**WHAT YOU NEED TO DO**: Write out each entry once more so that it matches the original exactly.

BEGIN

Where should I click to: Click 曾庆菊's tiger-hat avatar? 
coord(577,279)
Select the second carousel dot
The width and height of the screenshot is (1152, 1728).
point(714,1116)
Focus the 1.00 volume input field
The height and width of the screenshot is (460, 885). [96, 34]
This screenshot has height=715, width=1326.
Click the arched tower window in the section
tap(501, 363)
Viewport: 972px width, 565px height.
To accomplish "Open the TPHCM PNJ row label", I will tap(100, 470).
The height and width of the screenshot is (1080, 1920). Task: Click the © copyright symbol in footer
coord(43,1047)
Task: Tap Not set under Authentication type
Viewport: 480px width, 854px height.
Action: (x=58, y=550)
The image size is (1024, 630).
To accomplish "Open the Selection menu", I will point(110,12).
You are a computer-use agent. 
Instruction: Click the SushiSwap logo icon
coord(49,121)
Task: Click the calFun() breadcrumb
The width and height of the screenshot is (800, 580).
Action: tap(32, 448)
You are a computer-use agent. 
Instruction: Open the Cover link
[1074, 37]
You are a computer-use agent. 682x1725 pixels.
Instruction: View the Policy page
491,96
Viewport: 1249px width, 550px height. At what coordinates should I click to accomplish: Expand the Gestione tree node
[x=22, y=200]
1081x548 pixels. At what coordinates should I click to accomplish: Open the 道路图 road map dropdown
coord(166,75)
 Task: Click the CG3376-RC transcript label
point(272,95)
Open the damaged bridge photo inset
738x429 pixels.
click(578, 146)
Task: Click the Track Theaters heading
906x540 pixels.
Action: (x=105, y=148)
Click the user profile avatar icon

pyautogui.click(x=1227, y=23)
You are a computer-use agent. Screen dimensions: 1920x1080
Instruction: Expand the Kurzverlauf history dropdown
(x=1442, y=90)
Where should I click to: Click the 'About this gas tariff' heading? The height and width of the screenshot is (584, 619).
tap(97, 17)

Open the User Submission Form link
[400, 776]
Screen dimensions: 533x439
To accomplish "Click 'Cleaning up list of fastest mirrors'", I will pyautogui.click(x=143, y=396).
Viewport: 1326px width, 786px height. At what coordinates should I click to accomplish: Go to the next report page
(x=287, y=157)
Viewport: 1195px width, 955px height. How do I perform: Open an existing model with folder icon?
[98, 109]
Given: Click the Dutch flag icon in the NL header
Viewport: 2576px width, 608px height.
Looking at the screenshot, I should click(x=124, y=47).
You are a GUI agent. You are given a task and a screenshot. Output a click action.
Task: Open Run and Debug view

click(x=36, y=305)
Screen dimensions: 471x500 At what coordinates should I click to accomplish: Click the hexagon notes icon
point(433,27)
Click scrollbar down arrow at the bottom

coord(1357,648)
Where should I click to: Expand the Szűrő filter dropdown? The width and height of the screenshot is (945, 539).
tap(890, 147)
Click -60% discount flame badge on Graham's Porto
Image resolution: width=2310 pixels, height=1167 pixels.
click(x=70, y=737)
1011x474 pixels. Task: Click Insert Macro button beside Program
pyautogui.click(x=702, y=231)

END

**EXERCISE RESPONSE**:
Where should I click to: Click 曾庆菊's tiger-hat avatar? 
coord(577,279)
Select the second carousel dot
The width and height of the screenshot is (1152, 1728).
point(714,1116)
Focus the 1.00 volume input field
The height and width of the screenshot is (460, 885). [96, 34]
This screenshot has height=715, width=1326.
Click the arched tower window in the section
tap(501, 363)
Viewport: 972px width, 565px height.
To accomplish "Open the TPHCM PNJ row label", I will tap(100, 470).
The height and width of the screenshot is (1080, 1920). Task: Click the © copyright symbol in footer
coord(43,1047)
Task: Tap Not set under Authentication type
Viewport: 480px width, 854px height.
Action: (x=58, y=550)
The image size is (1024, 630).
To accomplish "Open the Selection menu", I will point(110,12).
You are a computer-use agent. 
Instruction: Click the SushiSwap logo icon
coord(49,121)
Task: Click the calFun() breadcrumb
The width and height of the screenshot is (800, 580).
Action: tap(32, 448)
You are a computer-use agent. 
Instruction: Open the Cover link
[1074, 37]
You are a computer-use agent. 682x1725 pixels.
Instruction: View the Policy page
491,96
Viewport: 1249px width, 550px height. At what coordinates should I click to accomplish: Expand the Gestione tree node
[x=22, y=200]
1081x548 pixels. At what coordinates should I click to accomplish: Open the 道路图 road map dropdown
coord(166,75)
 Task: Click the CG3376-RC transcript label
point(272,95)
Open the damaged bridge photo inset
738x429 pixels.
click(578, 146)
Task: Click the Track Theaters heading
906x540 pixels.
Action: (x=105, y=148)
Click the user profile avatar icon

pyautogui.click(x=1227, y=23)
You are a computer-use agent. Screen dimensions: 1920x1080
Instruction: Expand the Kurzverlauf history dropdown
(x=1442, y=90)
Where should I click to: Click the 'About this gas tariff' heading? The height and width of the screenshot is (584, 619).
tap(97, 17)

Open the User Submission Form link
[400, 776]
Screen dimensions: 533x439
To accomplish "Click 'Cleaning up list of fastest mirrors'", I will pyautogui.click(x=143, y=396).
Viewport: 1326px width, 786px height. At what coordinates should I click to accomplish: Go to the next report page
(x=287, y=157)
Viewport: 1195px width, 955px height. How do I perform: Open an existing model with folder icon?
[98, 109]
Given: Click the Dutch flag icon in the NL header
Viewport: 2576px width, 608px height.
Looking at the screenshot, I should click(x=124, y=47).
You are a GUI agent. You are given a task and a screenshot. Output a click action.
Task: Open Run and Debug view

click(x=36, y=305)
Screen dimensions: 471x500 At what coordinates should I click to accomplish: Click the hexagon notes icon
point(433,27)
Click scrollbar down arrow at the bottom

coord(1357,648)
Where should I click to: Expand the Szűrő filter dropdown? The width and height of the screenshot is (945, 539).
tap(890, 147)
Click -60% discount flame badge on Graham's Porto
Image resolution: width=2310 pixels, height=1167 pixels.
click(x=70, y=737)
1011x474 pixels. Task: Click Insert Macro button beside Program
pyautogui.click(x=702, y=231)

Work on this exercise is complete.